The family’s banishment to a solitary existence in the untamed American woods works as both microcosm and hyperbole. Their little sect is a representation in miniature of the pilgrims who set out across the sea for a risky, uncertain life, yet it’s also an extreme iteration of the journey— at least the folks back at the plantation have somebody to help them survive.
Eggers’s sparsely scored, long, mostly static shots establish an atmosphere of ominous isolation. He eschews jump scares in favor of a slow, deliberate knotting of your gut as the family’s fortunes tumble.
The most striking example is the rendering of the first calamity that befalls them. Budding young adult daughter Thomasin (Anya Taylor-Joy), the closest thing to the movie’s protagonist, plays peekaboo with her infant brother. The baby’s glittering eyes and adorable smile every time he’s startled by his sister’s “Boo!” plays like a gentle commentary on the audience’s love of being scared. Then, with nary a sound, it turns frightening. Thomasin opens her eyes and the baby is gone.
The disappearance of its youngest member is the first step toward the family’s ruin.
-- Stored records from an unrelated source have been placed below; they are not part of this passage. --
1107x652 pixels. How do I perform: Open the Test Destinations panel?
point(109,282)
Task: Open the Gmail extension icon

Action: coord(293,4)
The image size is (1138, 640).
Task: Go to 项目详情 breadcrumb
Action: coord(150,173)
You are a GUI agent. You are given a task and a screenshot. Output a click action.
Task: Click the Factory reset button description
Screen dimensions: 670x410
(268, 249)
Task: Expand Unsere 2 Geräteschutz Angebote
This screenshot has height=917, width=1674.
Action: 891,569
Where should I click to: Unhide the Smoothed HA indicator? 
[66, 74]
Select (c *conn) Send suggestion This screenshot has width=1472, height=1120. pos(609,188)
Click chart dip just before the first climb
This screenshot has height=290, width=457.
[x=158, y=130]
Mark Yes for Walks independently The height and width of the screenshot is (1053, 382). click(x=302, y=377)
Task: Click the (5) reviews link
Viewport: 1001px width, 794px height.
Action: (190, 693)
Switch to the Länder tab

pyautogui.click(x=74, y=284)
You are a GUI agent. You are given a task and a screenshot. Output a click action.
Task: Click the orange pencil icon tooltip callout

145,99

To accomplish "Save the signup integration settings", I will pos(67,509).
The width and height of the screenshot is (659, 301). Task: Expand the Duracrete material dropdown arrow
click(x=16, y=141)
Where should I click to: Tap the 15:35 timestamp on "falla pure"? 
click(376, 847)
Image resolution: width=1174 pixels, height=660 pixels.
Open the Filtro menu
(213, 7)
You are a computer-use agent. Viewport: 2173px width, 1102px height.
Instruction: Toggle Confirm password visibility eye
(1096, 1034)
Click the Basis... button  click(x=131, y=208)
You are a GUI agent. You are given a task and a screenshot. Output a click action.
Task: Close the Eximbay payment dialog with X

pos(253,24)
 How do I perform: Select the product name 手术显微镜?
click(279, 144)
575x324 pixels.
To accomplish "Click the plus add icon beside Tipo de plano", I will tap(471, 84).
Mother Katherine (Kate Dickie, Game of Thrones’ loony helicopter mom in the high castle) is despondent. Eldest son Caleb (Harvey Scrimshaw) struggles to reconcile his father’s intense feelings of religious guilt with the presumption that the baby was taken because the family sinned.
Another suggestion dangles like rotted fruit: Perhaps the family is cursed by a witch who stole the baby.
Then there’s the matter of Black Phillip, a rowdy, pitch-colored horned goat who looks every bit the hooved emissary of Satan. The family’s wicked little toddler twins Mercy and Jonas (Ellie Grainger and Lucas Dawson) insist he speaks to them and urges them to do evil.
Ultimately the question of The Witch is the same one that bedevils the tortured William and his spiritually confused children: Does evil come from within or without?
Eggers is tantalizingly vague in his answers, teasing the rational brain with suggestions of mental illness while eschewing metaphor altogether in straightforward scenes of horror. The Witch seems at first like a horror film whose scares all come in the form of shadow and suggestion, but the director breaks this spell early with a terrifying, very literal vision of a twisted, wraithlike woman committing unspeakable atrocities in a wooded encampment. Removed from context, the images are intense and disturbing, but in the prim, painfully sober milieu Eggers first establishes, they land like a sucker punch.
As their lives crumble, the family members cling to the notion that their salvation lies in knowing how the seed of evil was planted. Was it the talking goat, William’s pride, or the nascent threat of Thomasin’s sexuality that invited devilry? We’re also invited to consider what none of the characters ever do, which is that William’s all-consuming obsession with sin and ruination becomes a kind of self-fulfilling prophecy that infects every member of his family.
Mass hysteria, supernatural encroachment, or good old-fashioned madness— Eggers explores all possibilities with equal credulity. The movie’s divisive ending only further presses the questions: What did you see, or what did you think you saw, and what does that say about you?
The Witch is a bona fide cult classic in the making. The early modern English dialogue, the handsomely simple aesthetic, the patient direction, and the restrained performances coalesce to create a plausible, immersive period setting that Eggers slyly barbs with contemporary ideas. He might be stingy with the explicit scenes of horror, but that handful of images invokes intense dread, as if Goya could have produced Baroque renderings of Lovecraft stories. They linger like a curse.
Eggers instantly establishes himself with this distinctive debut, which is absolutely compelling if not always especially fun to watch. It’s not exactly a damned good time, but it’s damnation done damn well.